Combining the bedrock beats and primordial riffs from their first two albums with the sonic experimentation and production prowess of LP3 and LP4, Mike and Evan arrived at a new plateau with Magnifique. “We used to nearly always start tracks with a beat, but with this album we were often starting with melodies and adding beats and percussion after the fact,” Mike says. “We were all about getting strong melodies.” With more time, tools and experiences to work with, Evan and Mike created their most fully-realized album with proper “Intro” and “Outro” tracks and palettecleansing interludes made to sound like someone tuning in music from an alternate world, often creating stark juxtapositions between lo and hi-fi sounds.
“There’s something cool about having those two types of sound right next to each other,” Evan says, talking about their new song, “Abrasive”, which, “starts off a bit grimy and shitty sounding and then slowly builds into this ultra hi-fi construction of layered guitars and keyboards. Some of the guitars were recorded an octave lower and then sped up to give them an unnatural gloss, it almost sounds like guitars on steroids. I like having that intensity and then getting down to tape hiss, where you can hear the amp that’s dying as you’re playing the guitar.”
The secret weapon on Magnifique’s slower tracks is the pedal steel guitar, an instrument most commonly heard in country music, “but it’s a really futuristic sounding instrument,” Evan explains. While Mike and Evan have long been fans of mid-century instrumental duo Santo & Johnny who famously employed the pedal steel on their timeless hit, “Sleepwalking,” they dove much deeper into the world of pedal steel on slower songs like, “Drift”, “Supreme” and their first ever cover tune, “I Will Return,” originally recorded in 1972 by a one-man-band called Springwater. “We were watching clips from the Lawrence Welk show because he used to have these slide guitar players doing instrumentals live on the show,” Evan says. “And some of the guys he had on were just unbelievable, their level of skill is unreal.”

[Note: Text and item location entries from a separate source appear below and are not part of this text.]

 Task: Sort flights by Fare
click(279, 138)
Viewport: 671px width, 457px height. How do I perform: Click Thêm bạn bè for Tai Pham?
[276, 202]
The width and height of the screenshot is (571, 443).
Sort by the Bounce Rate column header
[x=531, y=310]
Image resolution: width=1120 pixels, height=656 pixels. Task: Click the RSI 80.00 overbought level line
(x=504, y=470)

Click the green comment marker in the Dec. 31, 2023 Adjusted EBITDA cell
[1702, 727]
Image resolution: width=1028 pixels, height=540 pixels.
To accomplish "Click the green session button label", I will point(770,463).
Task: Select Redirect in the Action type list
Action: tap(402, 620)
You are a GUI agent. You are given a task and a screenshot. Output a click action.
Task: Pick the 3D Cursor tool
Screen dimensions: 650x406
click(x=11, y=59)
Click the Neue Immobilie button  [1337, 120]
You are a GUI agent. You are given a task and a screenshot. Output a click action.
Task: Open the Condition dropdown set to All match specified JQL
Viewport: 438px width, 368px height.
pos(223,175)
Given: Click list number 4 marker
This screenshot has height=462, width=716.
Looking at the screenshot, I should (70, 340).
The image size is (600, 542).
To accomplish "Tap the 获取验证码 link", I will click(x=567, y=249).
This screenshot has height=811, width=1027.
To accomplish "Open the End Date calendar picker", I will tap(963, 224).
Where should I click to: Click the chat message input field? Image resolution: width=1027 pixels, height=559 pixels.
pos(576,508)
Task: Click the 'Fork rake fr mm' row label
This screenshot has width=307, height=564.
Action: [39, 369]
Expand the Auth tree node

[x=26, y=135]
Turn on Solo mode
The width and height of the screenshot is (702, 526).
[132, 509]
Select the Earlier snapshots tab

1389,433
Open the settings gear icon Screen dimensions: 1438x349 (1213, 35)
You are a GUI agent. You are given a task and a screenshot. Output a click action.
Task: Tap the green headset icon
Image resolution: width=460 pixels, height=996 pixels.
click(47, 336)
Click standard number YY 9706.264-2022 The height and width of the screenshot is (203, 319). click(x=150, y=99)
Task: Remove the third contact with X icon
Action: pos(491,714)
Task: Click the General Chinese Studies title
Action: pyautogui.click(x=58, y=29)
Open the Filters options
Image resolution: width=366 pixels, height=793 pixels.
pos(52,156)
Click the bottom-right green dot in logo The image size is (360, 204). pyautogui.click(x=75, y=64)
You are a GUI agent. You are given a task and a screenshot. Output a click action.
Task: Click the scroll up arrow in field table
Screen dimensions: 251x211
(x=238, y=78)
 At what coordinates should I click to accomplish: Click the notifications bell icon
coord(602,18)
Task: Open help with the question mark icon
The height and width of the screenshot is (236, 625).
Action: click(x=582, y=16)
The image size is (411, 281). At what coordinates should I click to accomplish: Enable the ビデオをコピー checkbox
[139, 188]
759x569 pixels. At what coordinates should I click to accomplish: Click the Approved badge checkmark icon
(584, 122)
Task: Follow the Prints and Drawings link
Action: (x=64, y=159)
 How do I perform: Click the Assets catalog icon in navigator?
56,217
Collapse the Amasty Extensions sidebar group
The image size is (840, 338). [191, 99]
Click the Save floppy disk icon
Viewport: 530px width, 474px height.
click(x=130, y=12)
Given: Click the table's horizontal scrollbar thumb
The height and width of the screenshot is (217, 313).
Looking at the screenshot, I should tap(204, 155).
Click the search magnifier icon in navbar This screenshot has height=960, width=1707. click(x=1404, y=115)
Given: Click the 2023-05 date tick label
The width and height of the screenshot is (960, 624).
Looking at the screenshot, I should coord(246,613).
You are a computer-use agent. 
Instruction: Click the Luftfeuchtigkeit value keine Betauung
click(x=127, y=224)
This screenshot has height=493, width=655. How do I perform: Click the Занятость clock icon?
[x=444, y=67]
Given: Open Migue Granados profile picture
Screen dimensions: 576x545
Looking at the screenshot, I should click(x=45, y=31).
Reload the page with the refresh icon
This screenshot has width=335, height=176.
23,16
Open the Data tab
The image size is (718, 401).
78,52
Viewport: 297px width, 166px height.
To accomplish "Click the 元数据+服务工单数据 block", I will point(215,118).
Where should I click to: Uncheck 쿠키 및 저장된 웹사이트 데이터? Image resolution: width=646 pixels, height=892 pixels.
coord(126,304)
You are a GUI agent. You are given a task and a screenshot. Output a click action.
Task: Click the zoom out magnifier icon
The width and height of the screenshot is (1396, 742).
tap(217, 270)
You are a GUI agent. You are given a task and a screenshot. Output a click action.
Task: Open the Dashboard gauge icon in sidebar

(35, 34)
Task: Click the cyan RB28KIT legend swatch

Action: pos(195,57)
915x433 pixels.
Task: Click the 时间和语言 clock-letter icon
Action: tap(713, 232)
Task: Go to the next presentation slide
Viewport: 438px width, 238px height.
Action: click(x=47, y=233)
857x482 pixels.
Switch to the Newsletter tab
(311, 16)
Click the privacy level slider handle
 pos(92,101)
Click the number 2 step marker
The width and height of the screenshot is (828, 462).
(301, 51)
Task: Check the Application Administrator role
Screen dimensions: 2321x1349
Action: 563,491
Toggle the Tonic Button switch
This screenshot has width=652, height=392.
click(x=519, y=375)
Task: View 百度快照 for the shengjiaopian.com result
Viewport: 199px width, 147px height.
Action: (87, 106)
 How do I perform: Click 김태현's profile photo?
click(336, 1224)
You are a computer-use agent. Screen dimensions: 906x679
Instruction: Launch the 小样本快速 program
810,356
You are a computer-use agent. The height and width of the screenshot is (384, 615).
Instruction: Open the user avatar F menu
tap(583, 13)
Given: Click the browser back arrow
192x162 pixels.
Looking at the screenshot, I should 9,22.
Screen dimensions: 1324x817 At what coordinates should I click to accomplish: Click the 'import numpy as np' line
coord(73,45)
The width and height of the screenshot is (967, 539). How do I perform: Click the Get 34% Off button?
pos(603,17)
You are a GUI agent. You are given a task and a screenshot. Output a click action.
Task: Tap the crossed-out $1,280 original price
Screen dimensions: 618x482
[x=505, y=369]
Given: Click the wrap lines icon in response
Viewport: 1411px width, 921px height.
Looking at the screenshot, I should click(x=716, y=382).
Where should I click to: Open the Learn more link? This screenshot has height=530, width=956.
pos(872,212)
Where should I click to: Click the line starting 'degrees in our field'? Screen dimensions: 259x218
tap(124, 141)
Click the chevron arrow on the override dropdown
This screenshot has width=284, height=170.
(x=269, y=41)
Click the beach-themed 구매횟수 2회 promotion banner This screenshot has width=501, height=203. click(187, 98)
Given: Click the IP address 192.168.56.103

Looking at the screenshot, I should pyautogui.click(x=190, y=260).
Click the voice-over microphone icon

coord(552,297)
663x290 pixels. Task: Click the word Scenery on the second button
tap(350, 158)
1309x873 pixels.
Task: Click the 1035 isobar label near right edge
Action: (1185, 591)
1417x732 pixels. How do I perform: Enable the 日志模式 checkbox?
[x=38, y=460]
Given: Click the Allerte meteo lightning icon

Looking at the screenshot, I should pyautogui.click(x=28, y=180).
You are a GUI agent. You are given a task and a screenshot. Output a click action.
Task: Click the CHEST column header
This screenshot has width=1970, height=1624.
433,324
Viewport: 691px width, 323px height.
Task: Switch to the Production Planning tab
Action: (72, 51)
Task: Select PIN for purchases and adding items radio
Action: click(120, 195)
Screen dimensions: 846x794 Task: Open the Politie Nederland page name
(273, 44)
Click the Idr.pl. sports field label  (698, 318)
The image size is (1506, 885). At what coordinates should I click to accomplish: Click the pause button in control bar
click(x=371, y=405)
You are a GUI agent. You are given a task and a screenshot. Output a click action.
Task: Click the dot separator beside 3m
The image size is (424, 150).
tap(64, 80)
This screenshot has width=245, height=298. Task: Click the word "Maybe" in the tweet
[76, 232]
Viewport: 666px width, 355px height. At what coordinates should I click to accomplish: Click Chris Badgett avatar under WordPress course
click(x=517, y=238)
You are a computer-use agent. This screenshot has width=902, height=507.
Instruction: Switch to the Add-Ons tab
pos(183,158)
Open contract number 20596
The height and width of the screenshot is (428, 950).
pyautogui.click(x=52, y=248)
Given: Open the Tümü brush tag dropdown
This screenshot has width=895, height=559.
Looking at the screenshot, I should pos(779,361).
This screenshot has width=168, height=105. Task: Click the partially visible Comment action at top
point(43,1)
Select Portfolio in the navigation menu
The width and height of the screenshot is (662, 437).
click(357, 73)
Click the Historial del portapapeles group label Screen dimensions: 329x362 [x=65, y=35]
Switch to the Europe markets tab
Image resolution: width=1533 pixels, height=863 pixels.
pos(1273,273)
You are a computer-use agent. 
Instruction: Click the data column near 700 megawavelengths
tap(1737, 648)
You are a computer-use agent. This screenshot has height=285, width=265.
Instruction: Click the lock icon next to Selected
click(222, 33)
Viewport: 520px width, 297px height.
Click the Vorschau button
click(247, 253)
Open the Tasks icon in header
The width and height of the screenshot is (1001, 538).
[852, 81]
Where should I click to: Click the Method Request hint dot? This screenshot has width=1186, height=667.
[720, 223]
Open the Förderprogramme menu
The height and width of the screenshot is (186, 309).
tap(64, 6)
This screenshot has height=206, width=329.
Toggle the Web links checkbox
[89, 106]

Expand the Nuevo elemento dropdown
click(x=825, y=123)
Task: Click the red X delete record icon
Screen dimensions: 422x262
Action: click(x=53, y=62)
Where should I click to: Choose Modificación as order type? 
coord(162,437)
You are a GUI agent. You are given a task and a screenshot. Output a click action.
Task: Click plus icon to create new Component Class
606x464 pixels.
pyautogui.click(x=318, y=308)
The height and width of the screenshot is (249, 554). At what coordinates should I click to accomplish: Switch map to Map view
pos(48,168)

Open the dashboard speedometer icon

“Ever since we started working on this record we’ve been talking about how we wanted to bring the focus back to guitars,” Mike Stroud says. Debuting moments after Ratatat closed out the Sahara Tent at Coachella, the album’s lead single, “Cream on Chrome” builds on a pocket 4/4 beat and walking bass line with a hypnotic guitar figure before getting crushed under wave after wave of guitars and synth washes.
“We learned so much about song writing doing the last two records,” Evan says. “Once we knew what we knew having recorded LP3 and LP4, we wanted to go back to our old sounds and we what we could do with that same palate. We wanted to do some more aggressive stuff too, songs that would be really fun to play live.” In March they introduced some of their new songs to an electric crowd at their first show in nearly three years in Tulsa, OK. In part thanks to a face-melting stage show featuring ludicrous lasers and Evan’s stunning visuals, fans freaked out over the new songs “Pricks of Brightness”, “Cream on Chrome” and “Abrasive,” the latter getting the most enthusiastic response of the night.